No, that’s one thing I think that really is not concerning, but is the difficult thing because the treatments that I’m on I have to not be on when I conceive. So all of my treatments because of research that’s been done on how they affect a foetus. So basically, I have to stop medication for a whole year before I can even try and conceive. So that’s why I guess I’m thinking about it now because I know that there’s quite an actual long period of time between when I say, “I’m ready to have children.” To actually physically having a child because, you know, you don’t know how long it’s going to actually take for conception. You know you’ve got, obviously, nine months for the birth, then you’ve got that period of a year when you have to be clean of medication. 

 

So there’s a lot of things to think about and I guess that’s why, even though I’m twenty five, I think I’m relatively quite young, for me it’s like even if I decided today, “Right. I want to have a baby.” It’s still going to be realistically another two years before that happened. So, you know, it’s a lot to think about really and I suppose I am thinking about the next sort of couple of years ahead now and what might happen there. So...

 

Kerrie moved closer to her family for emotional and physical support. She felt less lonely and more relaxed being at home.

The decision to move back here, was that for emotional support?

 

Yeah lots of reasons but mainly emotional support and physical support, you know, being able to actually get around and do things. It’s not easy when you’re on your own and living hundreds of miles away to do things like food shopping. And, you know, there is the post office, just little things that you don’t you take for granted, I suppose, that I wasn’t physically able to do at that time. And again, you know, it’s different between having a face to face conversation with somebody about issues that you’re going through when, you know, the hassles and worries that you’re facing as opposed to talking to someone who’s miles away on the phone, you know. It’s not quite the same thing. So a lot of different aspects that influenced my decision.

 

You used the word lonely. 

 

Yup.

 

Is it still lonely being here?

 

No, not any more. I think that loneliness is kind of dissipated since I’ve moved back here. I feel much more emotionally supported. I feel like almost like I’m back to myself again, even though perhaps nothing is ever going to be the same, but I feel more of myself again now because I feel more comfortable and more relaxed because I know that I’ve got that support network around me that will help me no matter what happens. 

 

It's important to look after yourself and concentrate on the here and now. Prepare yourself by getting lots of information about arthritis and asking for help if you need it.

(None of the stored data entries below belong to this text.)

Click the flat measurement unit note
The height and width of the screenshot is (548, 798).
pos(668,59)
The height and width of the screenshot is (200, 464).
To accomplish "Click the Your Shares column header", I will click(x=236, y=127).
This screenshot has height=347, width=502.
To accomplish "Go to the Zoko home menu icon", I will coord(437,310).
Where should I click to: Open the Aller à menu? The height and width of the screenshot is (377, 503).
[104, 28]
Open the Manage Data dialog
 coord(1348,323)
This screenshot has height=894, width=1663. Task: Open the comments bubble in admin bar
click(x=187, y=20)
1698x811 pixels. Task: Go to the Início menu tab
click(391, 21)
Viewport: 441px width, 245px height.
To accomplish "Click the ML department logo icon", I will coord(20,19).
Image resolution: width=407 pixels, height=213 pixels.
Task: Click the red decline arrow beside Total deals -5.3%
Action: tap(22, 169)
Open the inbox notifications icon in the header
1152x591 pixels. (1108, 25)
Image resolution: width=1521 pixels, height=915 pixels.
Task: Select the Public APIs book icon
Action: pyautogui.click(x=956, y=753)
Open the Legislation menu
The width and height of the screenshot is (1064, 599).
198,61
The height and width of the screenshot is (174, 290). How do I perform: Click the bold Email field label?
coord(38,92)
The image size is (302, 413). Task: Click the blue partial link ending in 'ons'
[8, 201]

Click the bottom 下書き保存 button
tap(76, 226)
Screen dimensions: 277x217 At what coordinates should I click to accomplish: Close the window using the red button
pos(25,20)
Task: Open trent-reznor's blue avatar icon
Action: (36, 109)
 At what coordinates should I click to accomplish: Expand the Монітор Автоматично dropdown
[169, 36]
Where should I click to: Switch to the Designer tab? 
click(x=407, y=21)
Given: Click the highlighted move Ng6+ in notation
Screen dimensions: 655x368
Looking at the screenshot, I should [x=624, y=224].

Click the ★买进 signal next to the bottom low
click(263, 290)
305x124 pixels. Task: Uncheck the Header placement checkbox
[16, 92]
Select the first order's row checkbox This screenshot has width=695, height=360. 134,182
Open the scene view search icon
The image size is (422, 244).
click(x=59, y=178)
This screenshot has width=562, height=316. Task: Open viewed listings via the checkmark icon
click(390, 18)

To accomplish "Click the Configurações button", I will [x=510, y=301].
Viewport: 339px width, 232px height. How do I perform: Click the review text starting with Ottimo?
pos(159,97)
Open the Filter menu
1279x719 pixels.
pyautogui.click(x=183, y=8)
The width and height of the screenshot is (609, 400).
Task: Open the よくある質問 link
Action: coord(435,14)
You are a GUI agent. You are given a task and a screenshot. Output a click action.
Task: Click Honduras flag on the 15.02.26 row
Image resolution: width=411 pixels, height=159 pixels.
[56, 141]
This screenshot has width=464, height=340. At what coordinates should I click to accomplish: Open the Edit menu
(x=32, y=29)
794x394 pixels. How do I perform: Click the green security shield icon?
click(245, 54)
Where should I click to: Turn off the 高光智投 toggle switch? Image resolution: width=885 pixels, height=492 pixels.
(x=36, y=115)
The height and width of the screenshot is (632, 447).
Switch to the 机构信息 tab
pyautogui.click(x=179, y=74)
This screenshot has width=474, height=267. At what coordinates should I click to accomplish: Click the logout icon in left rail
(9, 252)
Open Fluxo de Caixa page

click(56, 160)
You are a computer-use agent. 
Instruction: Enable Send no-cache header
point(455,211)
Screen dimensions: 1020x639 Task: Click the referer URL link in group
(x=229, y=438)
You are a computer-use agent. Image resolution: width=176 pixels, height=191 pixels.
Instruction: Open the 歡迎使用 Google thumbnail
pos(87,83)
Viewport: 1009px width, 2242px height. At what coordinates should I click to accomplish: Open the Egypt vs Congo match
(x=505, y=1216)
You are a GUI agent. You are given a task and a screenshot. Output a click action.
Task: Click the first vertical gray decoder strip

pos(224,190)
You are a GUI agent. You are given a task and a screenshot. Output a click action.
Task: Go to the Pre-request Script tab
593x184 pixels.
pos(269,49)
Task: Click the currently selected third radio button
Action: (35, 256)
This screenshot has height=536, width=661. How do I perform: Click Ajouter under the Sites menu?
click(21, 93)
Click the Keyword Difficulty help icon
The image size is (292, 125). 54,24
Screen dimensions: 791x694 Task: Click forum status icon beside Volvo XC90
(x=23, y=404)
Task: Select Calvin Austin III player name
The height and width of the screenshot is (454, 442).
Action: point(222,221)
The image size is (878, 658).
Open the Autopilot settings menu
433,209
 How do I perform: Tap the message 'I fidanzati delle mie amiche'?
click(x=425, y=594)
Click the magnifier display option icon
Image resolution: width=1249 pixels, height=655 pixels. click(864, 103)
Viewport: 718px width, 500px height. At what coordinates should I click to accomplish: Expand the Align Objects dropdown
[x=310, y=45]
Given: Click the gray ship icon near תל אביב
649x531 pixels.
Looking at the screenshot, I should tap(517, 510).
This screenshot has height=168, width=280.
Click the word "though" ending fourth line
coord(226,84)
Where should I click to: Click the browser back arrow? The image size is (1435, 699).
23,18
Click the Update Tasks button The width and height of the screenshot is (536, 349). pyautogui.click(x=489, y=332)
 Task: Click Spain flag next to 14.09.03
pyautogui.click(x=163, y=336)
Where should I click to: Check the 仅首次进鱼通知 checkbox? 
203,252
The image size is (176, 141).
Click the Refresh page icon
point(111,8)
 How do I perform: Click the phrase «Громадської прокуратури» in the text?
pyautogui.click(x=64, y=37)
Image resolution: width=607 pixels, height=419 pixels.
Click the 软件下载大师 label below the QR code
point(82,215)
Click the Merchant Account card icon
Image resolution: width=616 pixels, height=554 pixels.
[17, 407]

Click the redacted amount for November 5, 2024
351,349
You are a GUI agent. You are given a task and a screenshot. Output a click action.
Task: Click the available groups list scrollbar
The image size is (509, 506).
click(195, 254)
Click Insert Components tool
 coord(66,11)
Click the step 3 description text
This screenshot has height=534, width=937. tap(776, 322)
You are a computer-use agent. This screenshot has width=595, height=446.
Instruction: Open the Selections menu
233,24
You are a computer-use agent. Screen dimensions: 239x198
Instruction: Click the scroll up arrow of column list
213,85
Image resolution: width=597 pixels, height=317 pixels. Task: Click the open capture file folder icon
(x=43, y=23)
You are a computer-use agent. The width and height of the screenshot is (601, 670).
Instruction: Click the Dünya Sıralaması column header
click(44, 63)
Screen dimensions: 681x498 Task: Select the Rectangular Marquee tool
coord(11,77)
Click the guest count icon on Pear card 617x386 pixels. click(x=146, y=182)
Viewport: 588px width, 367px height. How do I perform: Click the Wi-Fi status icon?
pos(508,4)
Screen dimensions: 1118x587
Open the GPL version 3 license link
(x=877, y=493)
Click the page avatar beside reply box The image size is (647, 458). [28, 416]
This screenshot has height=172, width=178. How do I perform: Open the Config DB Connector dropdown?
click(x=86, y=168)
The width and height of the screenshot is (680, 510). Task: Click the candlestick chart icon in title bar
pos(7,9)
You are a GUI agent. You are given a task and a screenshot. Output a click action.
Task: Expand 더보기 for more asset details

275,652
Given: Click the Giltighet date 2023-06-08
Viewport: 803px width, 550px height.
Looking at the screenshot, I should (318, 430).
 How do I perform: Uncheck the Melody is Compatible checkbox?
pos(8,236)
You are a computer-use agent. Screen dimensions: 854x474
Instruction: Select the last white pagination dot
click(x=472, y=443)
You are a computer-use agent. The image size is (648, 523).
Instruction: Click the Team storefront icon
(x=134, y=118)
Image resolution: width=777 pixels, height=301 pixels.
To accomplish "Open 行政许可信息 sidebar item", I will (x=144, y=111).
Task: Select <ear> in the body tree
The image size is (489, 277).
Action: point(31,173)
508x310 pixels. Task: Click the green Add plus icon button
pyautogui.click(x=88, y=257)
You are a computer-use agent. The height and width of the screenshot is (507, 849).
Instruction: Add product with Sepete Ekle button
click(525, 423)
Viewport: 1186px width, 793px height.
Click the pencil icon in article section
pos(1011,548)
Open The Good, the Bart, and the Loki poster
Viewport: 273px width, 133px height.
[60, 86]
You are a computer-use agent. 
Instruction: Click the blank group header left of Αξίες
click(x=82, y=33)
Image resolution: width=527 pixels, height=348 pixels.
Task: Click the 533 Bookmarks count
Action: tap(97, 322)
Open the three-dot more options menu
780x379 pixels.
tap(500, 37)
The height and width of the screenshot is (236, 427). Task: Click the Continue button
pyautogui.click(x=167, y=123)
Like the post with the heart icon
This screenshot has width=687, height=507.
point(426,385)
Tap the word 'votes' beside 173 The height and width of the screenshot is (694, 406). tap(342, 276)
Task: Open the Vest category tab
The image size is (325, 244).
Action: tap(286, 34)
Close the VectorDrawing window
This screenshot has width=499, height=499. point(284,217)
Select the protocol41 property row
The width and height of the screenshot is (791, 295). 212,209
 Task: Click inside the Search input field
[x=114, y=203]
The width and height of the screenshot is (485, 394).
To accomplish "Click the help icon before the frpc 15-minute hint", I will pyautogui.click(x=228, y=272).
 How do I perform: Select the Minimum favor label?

Really from the point of diagnosis, I would try and get as much information as possible about what you’re about to face because it can be a very lonely situation and it can be very scary and worrying and all these thoughts about the future and what your disease will mean will come to you. However, nobody really knows. You can’t tell what the future is going to be. So if I could give myself any advice for me back then is to not dwell on what’s going to happen, you know. Just concentrate on the there and then, how you’re feeling and how you can manage and, you know, how you can feel better at that point. You know, and get as much, ask for help that, you know, get as much help as possible because and don’t be afraid to ask for it because I was embarrassed to ask for help and my life would have been so much easier if I hadn’t of just struggled to do things and I’d have just swallowed my pride and asked for help when I needed it.